§ **EXERCISE DETAILS**
It is required that the lines from the top of the listing through the line with "关于我们 (126, 2350)" be reproduced exactly, excluding pictures.

━━ SOURCE MATERIAL

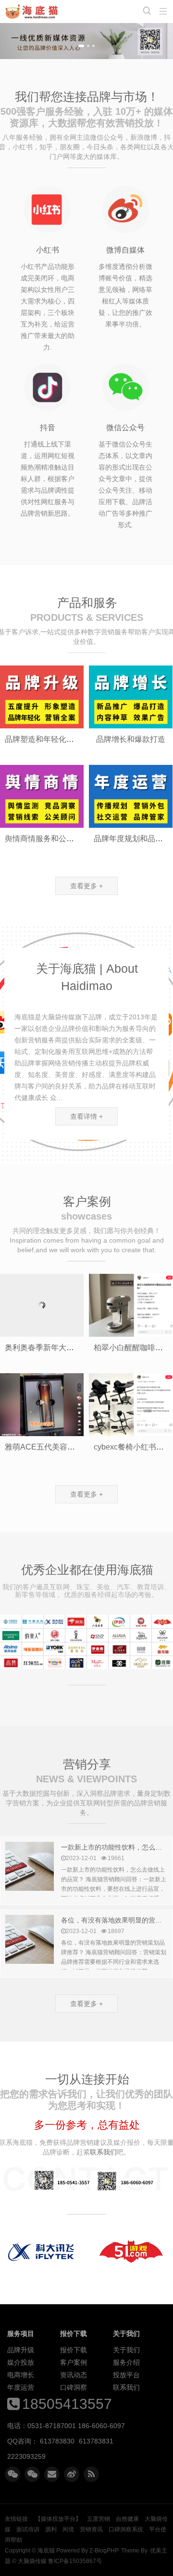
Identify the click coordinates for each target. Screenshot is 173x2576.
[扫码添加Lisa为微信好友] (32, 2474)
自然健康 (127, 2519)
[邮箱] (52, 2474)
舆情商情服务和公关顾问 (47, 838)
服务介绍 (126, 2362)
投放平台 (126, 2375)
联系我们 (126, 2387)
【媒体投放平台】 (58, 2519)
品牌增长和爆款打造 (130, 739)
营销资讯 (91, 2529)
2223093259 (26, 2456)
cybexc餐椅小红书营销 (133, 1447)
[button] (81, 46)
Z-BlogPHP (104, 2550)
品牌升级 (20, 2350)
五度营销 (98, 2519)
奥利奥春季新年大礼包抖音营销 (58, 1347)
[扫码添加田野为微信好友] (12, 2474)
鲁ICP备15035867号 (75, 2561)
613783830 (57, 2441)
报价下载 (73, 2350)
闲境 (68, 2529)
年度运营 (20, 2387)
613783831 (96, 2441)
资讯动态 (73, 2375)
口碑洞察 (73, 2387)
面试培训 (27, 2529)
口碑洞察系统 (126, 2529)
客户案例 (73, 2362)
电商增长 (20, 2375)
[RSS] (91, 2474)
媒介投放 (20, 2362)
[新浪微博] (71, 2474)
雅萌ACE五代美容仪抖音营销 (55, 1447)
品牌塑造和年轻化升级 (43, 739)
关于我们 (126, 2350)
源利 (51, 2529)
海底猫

━━━━

§ **RESPONSE TO THE TASK**
Identify the click coordinates for each target. Screenshot is 173x2576.
[扫码添加Lisa为微信好友] (32, 2474)
自然健康 (127, 2519)
[邮箱] (52, 2474)
舆情商情服务和公关顾问 (47, 838)
服务介绍 (126, 2362)
投放平台 (126, 2375)
联系我们 (126, 2387)
【媒体投放平台】 (58, 2519)
品牌增长和爆款打造 (130, 739)
营销资讯 (91, 2529)
2223093259 (26, 2456)
cybexc餐椅小红书营销 (133, 1447)
[button] (81, 46)
Z-BlogPHP (104, 2550)
品牌升级 (20, 2350)
五度营销 (98, 2519)
奥利奥春季新年大礼包抖音营销 (58, 1347)
[扫码添加田野为微信好友] (12, 2474)
鲁ICP备15035867号 (75, 2561)
613783830 (57, 2441)
报价下载 (73, 2350)
闲境 (68, 2529)
年度运营 (20, 2387)
613783831 (96, 2441)
资讯动态 (73, 2375)
口碑洞察 (73, 2387)
面试培训 (27, 2529)
口碑洞察系统 (126, 2529)
客户案例 (73, 2362)
电商增长 (20, 2375)
[RSS] (91, 2474)
媒介投放 (20, 2362)
[新浪微博] (71, 2474)
雅萌ACE五代美容仪抖音营销 (55, 1447)
品牌塑造和年轻化升级 (43, 739)
关于我们 (126, 2350)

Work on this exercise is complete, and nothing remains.